| Indication |
For use as an adjunct to diet to improve glycemic control in
patients with non-insulin-dependent diabetes mellitus (NIDDM) whose
hyperglycemia cannot be managed with diet alone. |
| Pharmacodynamics |
Miglitol, an oral alpha-glucosidase inhibitor, is a
desoxynojirimycin derivative that delays the digestion of ingested
carbohydrates, thereby resulting in a smaller rise in blood glucose
concentration following meals. As a consequence of plasma glucose
reduction, miglitol reduce levels of glycosylated hemoglobin in patients
with Type II (non-insulin-dependent) diabetes mellitus. Systemic
nonenzymatic protein glycosylation, as reflected by levels of
glycosylated hemoglobin, is a function of average blood glucose
concentration over time. Because its mechanism of action is different,
the effect of miglitol to enhance glycemic control is additive to that
of sulfonylureas when used in combination.
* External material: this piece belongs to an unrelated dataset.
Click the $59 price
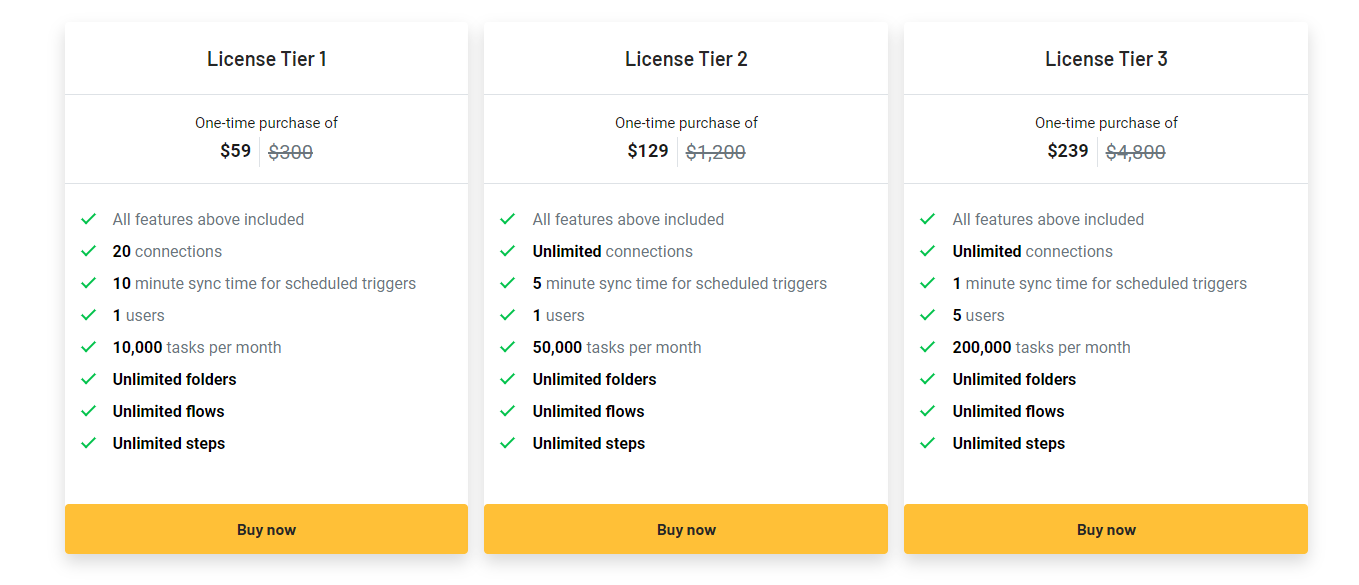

In addition, miglitol
diminishes the insulinotropic and weight-increasing effects of
sulfonylureas. Miglitol has minor inhibitory activity against lactase
and consequently, at the recommended doses, would not be expected to
induce lactose intolerance. |
| Mechanism of action |
In contrast to sulfonylureas, miglitol does not enhance insulin
secretion. The antihyperglycemic action of miglitol results from a
reversible inhibition of membrane-bound intestinal a-glucoside hydrolase
enzymes. Membrane-bound intestinal a-glucosidases hydrolyze
oligosaccharides and disaccharides to glucose and other monosaccharides
in the brush border of the small intestine. In diabetic patients, this
enzyme inhibition results in delayed glucose absorption and lowering of
postprandial hyperglycemia. |
| Absorption |
Absorption of miglitol is saturable at high doses with 25 mg being
completely absorbed while a 100-mg dose is only 50-70% absorbed. No
evidence exists to show that systemic absorption of miglitol adds to its
therapeutic effect. |
| Volume of distribution |
|
| Protein binding |
The protein binding of miglitol is negligible (<4.0%). |
| Metabolism |
Miglitol is not metabolized in man or in any animal species studied. |
| Route of elimination |
Miglitol is not metabolized in man or in any animal species studied. It is eliminated by renal excretion as an unchanged drug. |
| Half life |
The elimination half-life of miglitol from plasma is approximately 2 hours. |
| Clearance |
Not Available |
| Toxicity |
Unlike sulfonylureas or insulin, an overdose will not result in
hypoglycemia. An overdose may result in transient increases in
flatulence, diarrhea, and abdomi-nal discomfort. Because of the lack of
extra-intestinal effects seen with miglitol, no serious systemic
reactions are expected in the event of an overdose. |